Publishers of jazz music and some atonal music sometimes eschew all courtesy accidentals.

Microtonal notation

Missing image
Quarter-tone accidentals:
half-sharp, sharp, sharp-and-a-half;
half-flat, flat, flat-and-a-half

Composers of microtonal music have developed a number of notations for indicating the various pitches outside of standard notation. One such system for notating quarter tones, used by the Czech Alois Hába and other composers, is shown at right.

In the 19th and beginning 20th century when Turkish musicians switched from their traditional notation systems which were not staff based to the European staff based system, they created a refinement to the European accidental system in order to be able to notate Turkish scales which make use of intervals smaller than the tempered semitone. There are several such systems which vary as to the division of the octave they presupppose or merely the graphical shape of the accidentals. The most widely used system (created by Rauf Yekta Bey) uses a system of 4 sharps (roughly +25 cents, +75 cents, +125 cents and +175 cents) and 4 flats (roughly -25 cents, -75 cents, -125 cents and -175 cents), none of which correspond to the tempered sharp and flat. They presuppose a Pythagorean division of the octave taking the Pythagorean comma (about an 8th of the tempered tone, actually closer to 24 cents, defined as the difference between 7 octaves and 5 just-intonation 5ths) as the basic interval. The Turkish systems have also been adopted by some Arab musicians.

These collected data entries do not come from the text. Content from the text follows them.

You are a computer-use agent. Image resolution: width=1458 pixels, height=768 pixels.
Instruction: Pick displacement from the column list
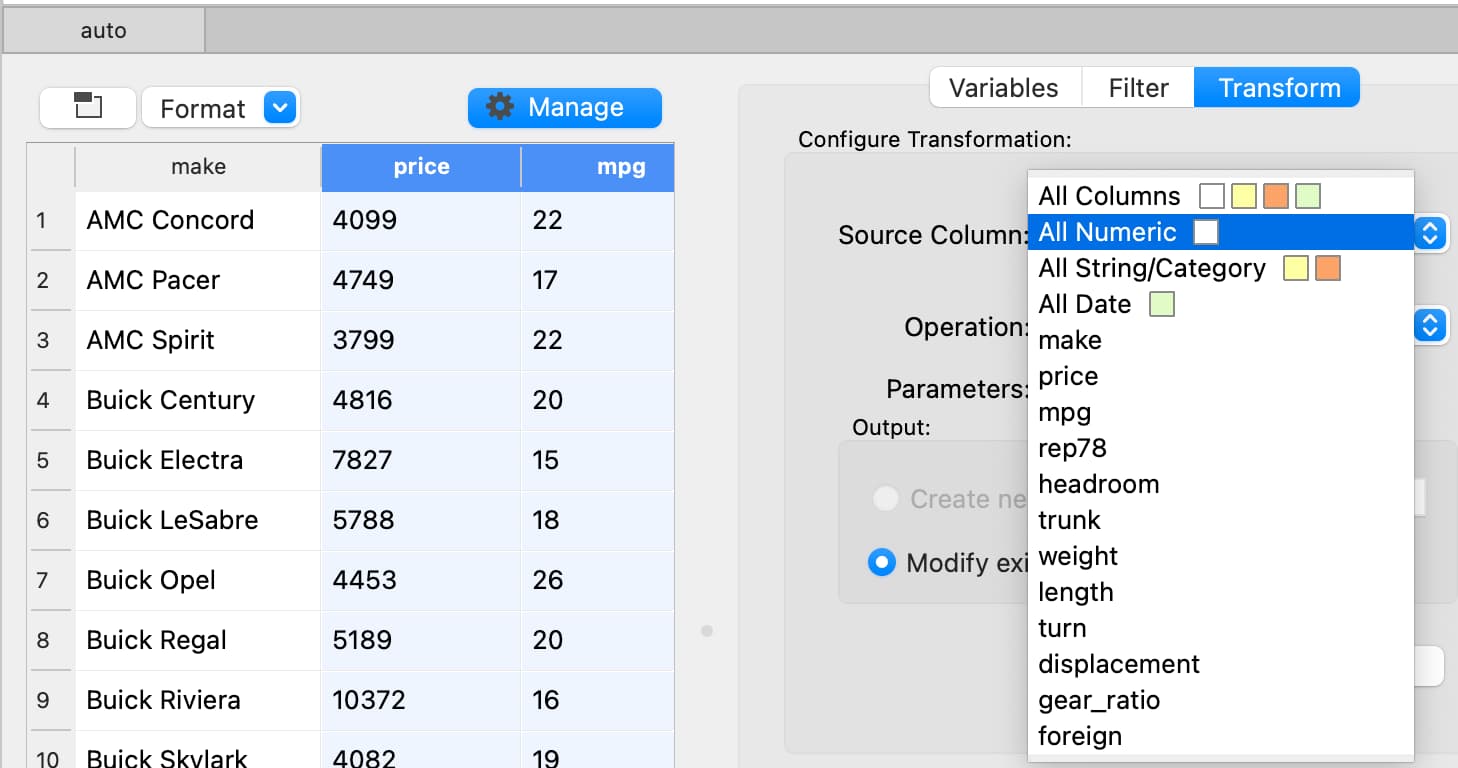(x=1118, y=664)
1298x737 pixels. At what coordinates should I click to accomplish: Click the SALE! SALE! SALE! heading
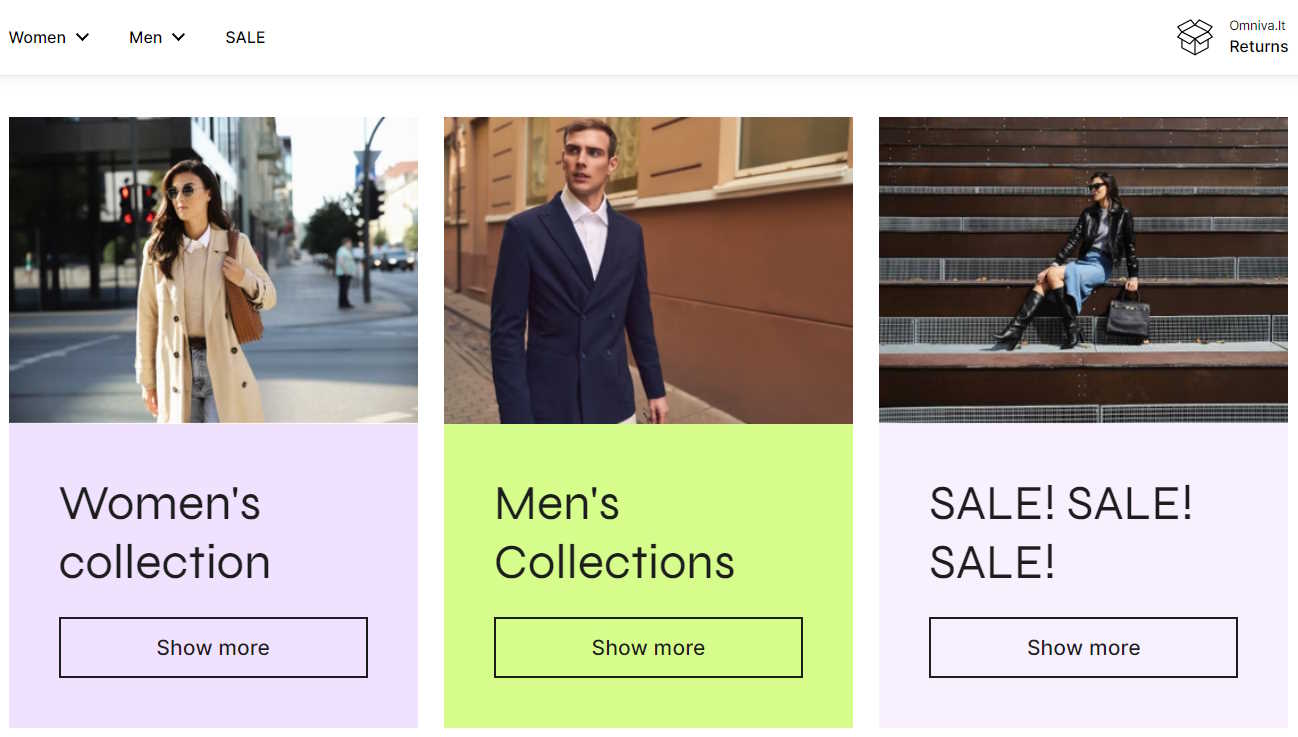1061,532
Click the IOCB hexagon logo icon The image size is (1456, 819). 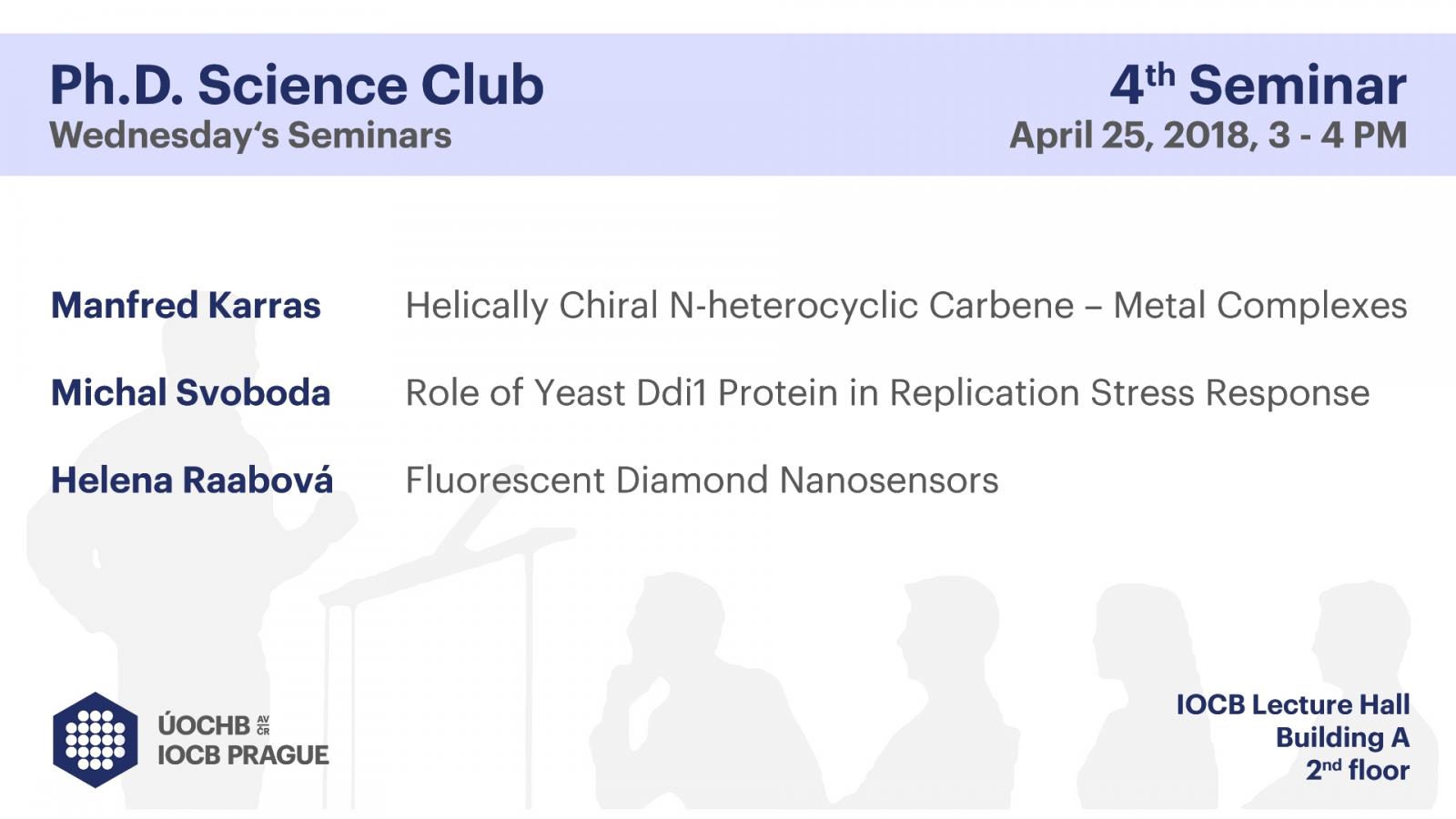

Ben Johnston created a system of notation for pieces in just intonation where the unmarked C, F, and G Major chords are just major chords (4:5:6) and accidentals are used to create just tuning in other keys.

History of accidental notation

All of the symbols are derived from variations of the letter B: the sharp and natural from the square "B quadratum," and the flat from the "B rotundum."

In the beginning of European music notation (4-line staff Gregorian chant manuscripts) only B could be altered (i.e. applied an accidental to: it could be flattened, thus moving from hexachordum durum (i.e. hard hexachord: G-A-B-C-D-E) where it is natural, to hexachordum molle (i.e. soft hexachord: F-G-A-Bb-C-D) where it is flat; B is not present in the third hexachord hexachordum naturale (i.e. natural hexachord: C-D-E-F-G-A)).

This long use of B as the only altered note incidentally helps explain some notational peculiarities: the flat sign actually derives from a round B, to signify the B of the soft hexachord, i.e. B flat (hence the name of the flat sign in French "bémol" from medieval French "bé mol" — modern French "bé mou" — or "soft b") and originally meant only Bb; the natural sign derives from a square B, to signify the B of the hard hexachord, i.e. B natural (hence the name of the natural sign in French "bécarre" from medieval French "bé carre", earlier "bé quarre" — modern French "bé carré" — or "square b") and originally meant only B natural. In the same way, in the German notation the letter B only designates the B flat while the letter H, which is actually a deformation of a square B designates the B natural.

As polyphony became more complex, other notes (than B) needed to be altered in order to avoid undesirable harmonic intervals (especially the augmented 4th that theory writers called "diabolus in musica", i.e. "the devil in music"). The first sharp in use was F#, then came the second flat Eb, then C#, etc.; by the 16th century Bb, Eb, Db, Ab, Gb and F#, C#, G#, D# and A# were all in use.

However, those accidentals were often not notated in vocal scores (but were always notated in tablatures). This notational practice of not marking implied accidentals, leaving them to be supplied by the performer instead, was called musica ficta (i.e. "feigned music").